The power contract should say the parties intend it to be a “service contract within the meaning of section 7701(e)(3) of the Internal Revenue Code.” It should also be drafted to avoid four “foot faults.”
The four foot faults are as follows. First, neither the utility nor any of its affiliates can operate the project. Second, the utility cannot bear any “significant financial burden” if the project fails to perform (other than for reasons beyond the control of the project owner). This means basically that the utility should not be required to pay for electricity it does not receive. Third, it cannot receive “any significant financial benefit if the operating costs . . . are less than the standards of performance or operation under the contract.” This means the project cannot share any savings it achieves through introduction of technological or operating efficiencies with the utility. Finally, neither the utility nor any of its affiliates can have an option to buy the project at a “fixed and determinable price (other than for fair market value).”
Many US renewable energy projects are financed in the tax equity market. Such projects need to set the option price in practice at market value but not less than the amount the tax equity investor requires to reach its target yield. This may require referring to a termination value schedule. In one transaction with tax equity investors worried about violating the purchase option foot fault, the option for the utility to buy the project at the 10-year point in the contract was structured as an option to buy at fair market value, but the project owner could refuse to sell if market value was not at least the amount required to reach the tax equity yield. In the event of a refusal, the option would roll over to the next year, and so on, until the option either goes unexercised in a year or the market value is the higher of the two amounts. However, this is more complicated than is required. One utility has insisted on symmetry: if the option price has a floor, then it wants a cap. Such a “collar” raises questions whether the price is too close to a fixed price.
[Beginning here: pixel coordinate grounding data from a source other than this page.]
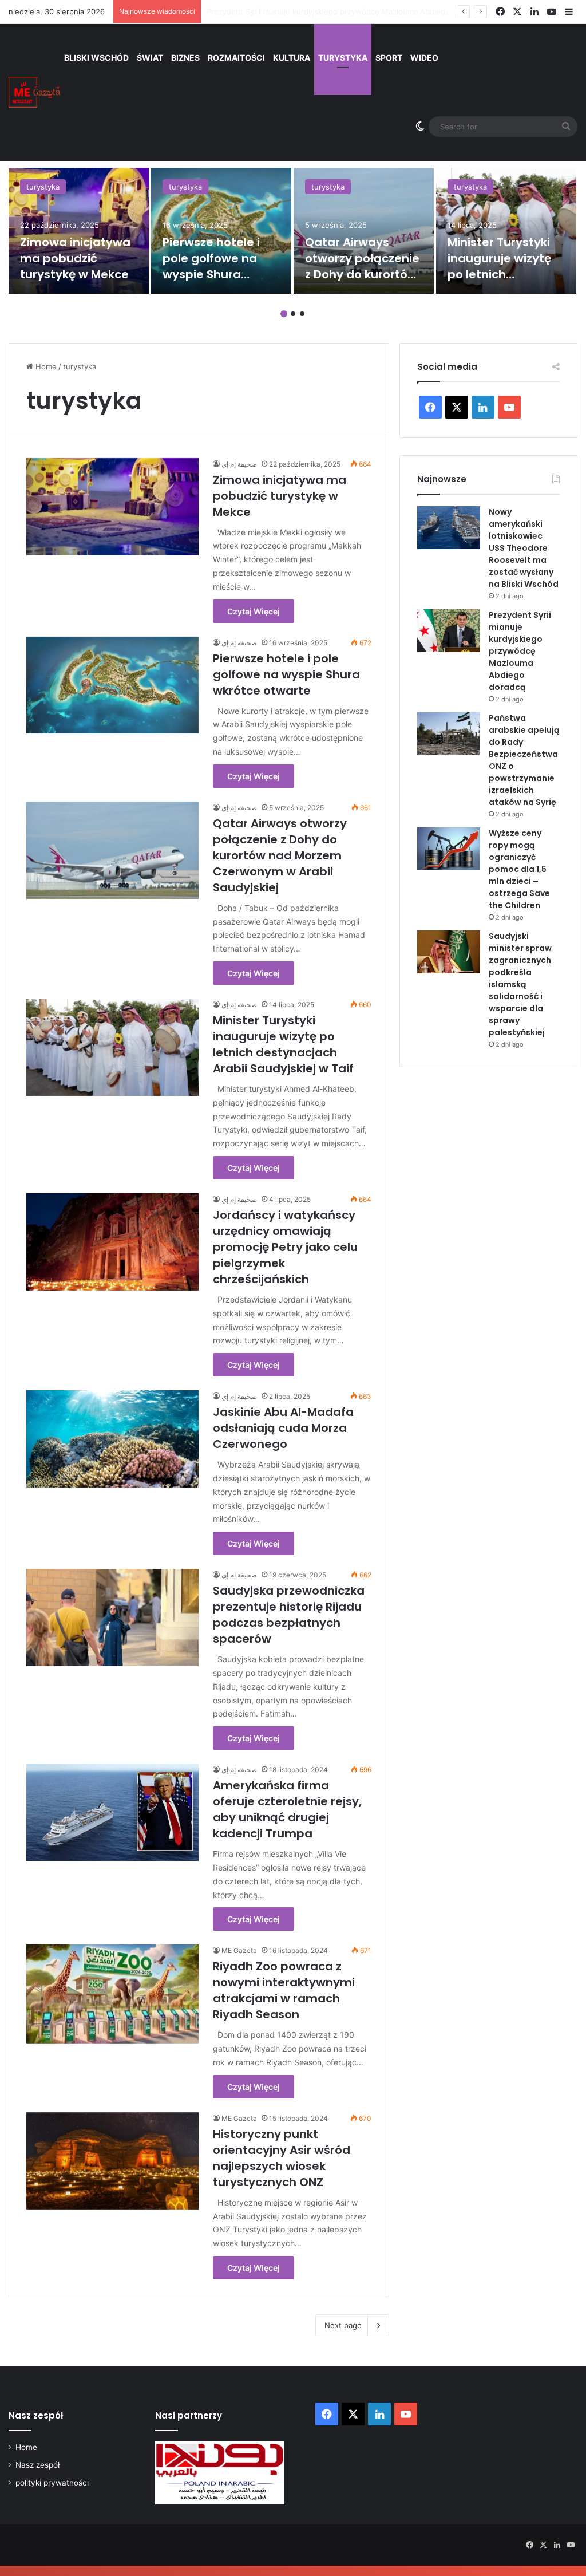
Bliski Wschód (96, 57)
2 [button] (293, 313)
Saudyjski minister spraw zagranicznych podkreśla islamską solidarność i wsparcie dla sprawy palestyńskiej (520, 984)
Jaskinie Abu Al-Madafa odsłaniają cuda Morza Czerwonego (283, 1428)
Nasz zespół (37, 2465)
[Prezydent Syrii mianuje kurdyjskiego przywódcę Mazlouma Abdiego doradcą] (448, 630)
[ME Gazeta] (34, 92)
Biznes (185, 57)
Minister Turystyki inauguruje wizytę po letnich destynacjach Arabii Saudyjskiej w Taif (283, 1044)
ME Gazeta (239, 1950)
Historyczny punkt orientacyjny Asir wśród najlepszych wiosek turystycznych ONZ (281, 2158)
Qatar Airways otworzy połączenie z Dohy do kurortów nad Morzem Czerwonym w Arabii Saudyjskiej (280, 855)
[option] (79, 231)
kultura (291, 57)
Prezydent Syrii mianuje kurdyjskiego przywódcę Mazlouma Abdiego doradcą (520, 651)
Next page (343, 2325)
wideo (424, 57)
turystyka (342, 57)
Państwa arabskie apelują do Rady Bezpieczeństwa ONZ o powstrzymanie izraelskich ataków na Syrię (387, 11)
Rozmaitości (236, 57)
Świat (150, 57)
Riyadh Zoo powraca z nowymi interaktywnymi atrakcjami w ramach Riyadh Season (284, 1990)
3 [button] (302, 313)
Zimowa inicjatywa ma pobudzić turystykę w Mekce (75, 258)
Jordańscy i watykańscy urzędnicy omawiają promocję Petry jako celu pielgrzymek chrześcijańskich (285, 1247)
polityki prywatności (52, 2482)
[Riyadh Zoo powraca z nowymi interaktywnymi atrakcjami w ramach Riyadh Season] (112, 1993)
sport (388, 57)
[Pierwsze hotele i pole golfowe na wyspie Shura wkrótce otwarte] (221, 231)
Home (45, 366)
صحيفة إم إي (239, 464)
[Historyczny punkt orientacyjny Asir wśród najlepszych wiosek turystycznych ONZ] (112, 2161)
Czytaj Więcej (253, 611)
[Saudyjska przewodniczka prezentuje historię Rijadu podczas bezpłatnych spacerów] (112, 1617)
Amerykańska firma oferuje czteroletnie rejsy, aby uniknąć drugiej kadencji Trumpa (287, 1809)
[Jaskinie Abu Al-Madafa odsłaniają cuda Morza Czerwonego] (112, 1439)
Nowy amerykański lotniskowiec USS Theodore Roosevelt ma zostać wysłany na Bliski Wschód (524, 548)
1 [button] (283, 313)
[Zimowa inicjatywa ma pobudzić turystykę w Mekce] (79, 231)
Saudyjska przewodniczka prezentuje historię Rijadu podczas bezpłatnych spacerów (289, 1615)
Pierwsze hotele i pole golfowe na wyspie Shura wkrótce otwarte (211, 266)
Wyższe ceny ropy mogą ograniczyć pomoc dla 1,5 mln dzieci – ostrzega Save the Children (519, 869)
Tax counsel have gotten comfortable by concluding that the ceiling and floor prices are so far out of the money that neither is expected to come into play in practice. The wider the band is above and below the option price, the better.
Another practical issue in deals is whether any of the operating costs of the project can be passed through to the utility under the contract. A straight pass through of all operating costs raises issues whether the utility will bear a financial burden if the project fails to perform or will benefit if operating costs are reduced. Most tax counsel are fine with a pass through of such things as property taxes and insurance premiums that are not tied to output.
Failure to avoid the foot faults is not the end of the world. Avoiding them ensures that a power contract to sell output from a cogeneration or alternative energy facility will be treated for tax purposes as a power contract rather than a lease of the project to the utility. It may still be possible to prove by other means. However, most tax equity investors prefer to play it safe.
Use of a prepaid power contract will make tax equity more expensive. Tax equity investors have tended to view the prepayment in tax equity transactions structured as partnership flips as equivalent to debt and required a yield premium. The premium runs to 700 basis points in the current market. It was 250 to 300 basis point before the economy crashed in late 2008.